**Work request**
Scan the records beneath this line for the line holding "Image resolution: width=668" and the line holding "Given: Click Origine Rifiuto column header", then transcribe exactly those two and all lines between.

**Material provided**
____________________

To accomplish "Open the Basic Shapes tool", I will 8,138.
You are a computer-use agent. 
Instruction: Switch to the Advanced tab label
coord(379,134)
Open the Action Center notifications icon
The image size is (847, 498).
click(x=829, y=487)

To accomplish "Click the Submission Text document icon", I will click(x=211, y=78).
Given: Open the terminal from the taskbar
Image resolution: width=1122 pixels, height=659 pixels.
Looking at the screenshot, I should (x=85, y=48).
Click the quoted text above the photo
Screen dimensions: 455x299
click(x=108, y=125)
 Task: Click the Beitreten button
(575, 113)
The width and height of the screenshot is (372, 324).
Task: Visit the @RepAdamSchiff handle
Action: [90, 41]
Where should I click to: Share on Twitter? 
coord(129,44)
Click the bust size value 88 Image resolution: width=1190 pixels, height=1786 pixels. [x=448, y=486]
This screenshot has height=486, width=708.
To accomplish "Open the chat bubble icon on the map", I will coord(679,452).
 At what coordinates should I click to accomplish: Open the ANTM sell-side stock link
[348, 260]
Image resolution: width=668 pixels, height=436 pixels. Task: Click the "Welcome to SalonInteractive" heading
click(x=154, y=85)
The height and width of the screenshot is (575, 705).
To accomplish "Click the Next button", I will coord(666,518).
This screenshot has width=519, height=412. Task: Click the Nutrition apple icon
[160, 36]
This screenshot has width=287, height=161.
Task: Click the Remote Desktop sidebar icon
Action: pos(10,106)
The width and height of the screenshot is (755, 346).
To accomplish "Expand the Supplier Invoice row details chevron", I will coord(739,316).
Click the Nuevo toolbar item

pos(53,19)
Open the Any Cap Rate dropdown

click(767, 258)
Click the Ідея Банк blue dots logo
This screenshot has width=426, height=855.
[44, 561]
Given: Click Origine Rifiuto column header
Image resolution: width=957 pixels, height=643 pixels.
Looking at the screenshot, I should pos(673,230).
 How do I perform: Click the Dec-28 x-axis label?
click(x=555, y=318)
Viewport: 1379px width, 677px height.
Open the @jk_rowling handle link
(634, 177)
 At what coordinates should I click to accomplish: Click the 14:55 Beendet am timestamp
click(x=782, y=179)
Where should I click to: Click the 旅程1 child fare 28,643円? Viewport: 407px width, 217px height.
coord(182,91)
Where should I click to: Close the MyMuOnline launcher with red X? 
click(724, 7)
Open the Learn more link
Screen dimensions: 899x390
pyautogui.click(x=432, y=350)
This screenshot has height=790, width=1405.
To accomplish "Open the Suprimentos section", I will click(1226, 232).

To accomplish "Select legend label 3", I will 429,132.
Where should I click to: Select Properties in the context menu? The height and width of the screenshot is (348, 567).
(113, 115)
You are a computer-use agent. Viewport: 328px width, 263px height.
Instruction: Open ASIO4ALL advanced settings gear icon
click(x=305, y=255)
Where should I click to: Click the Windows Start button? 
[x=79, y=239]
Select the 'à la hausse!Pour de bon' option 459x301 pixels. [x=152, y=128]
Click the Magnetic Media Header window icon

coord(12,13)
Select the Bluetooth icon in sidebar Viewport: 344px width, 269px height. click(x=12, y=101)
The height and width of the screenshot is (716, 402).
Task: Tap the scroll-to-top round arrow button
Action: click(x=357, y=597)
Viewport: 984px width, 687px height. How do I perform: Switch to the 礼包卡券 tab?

____________________

**Answer box**
Image resolution: width=668 pixels, height=436 pixels. Task: Click the "Welcome to SalonInteractive" heading
click(x=154, y=85)
The height and width of the screenshot is (575, 705).
To accomplish "Click the Next button", I will coord(666,518).
This screenshot has width=519, height=412. Task: Click the Nutrition apple icon
[160, 36]
This screenshot has width=287, height=161.
Task: Click the Remote Desktop sidebar icon
Action: pos(10,106)
The width and height of the screenshot is (755, 346).
To accomplish "Expand the Supplier Invoice row details chevron", I will coord(739,316).
Click the Nuevo toolbar item

pos(53,19)
Open the Any Cap Rate dropdown

click(767, 258)
Click the Ідея Банк blue dots logo
This screenshot has width=426, height=855.
[44, 561]
Given: Click Origine Rifiuto column header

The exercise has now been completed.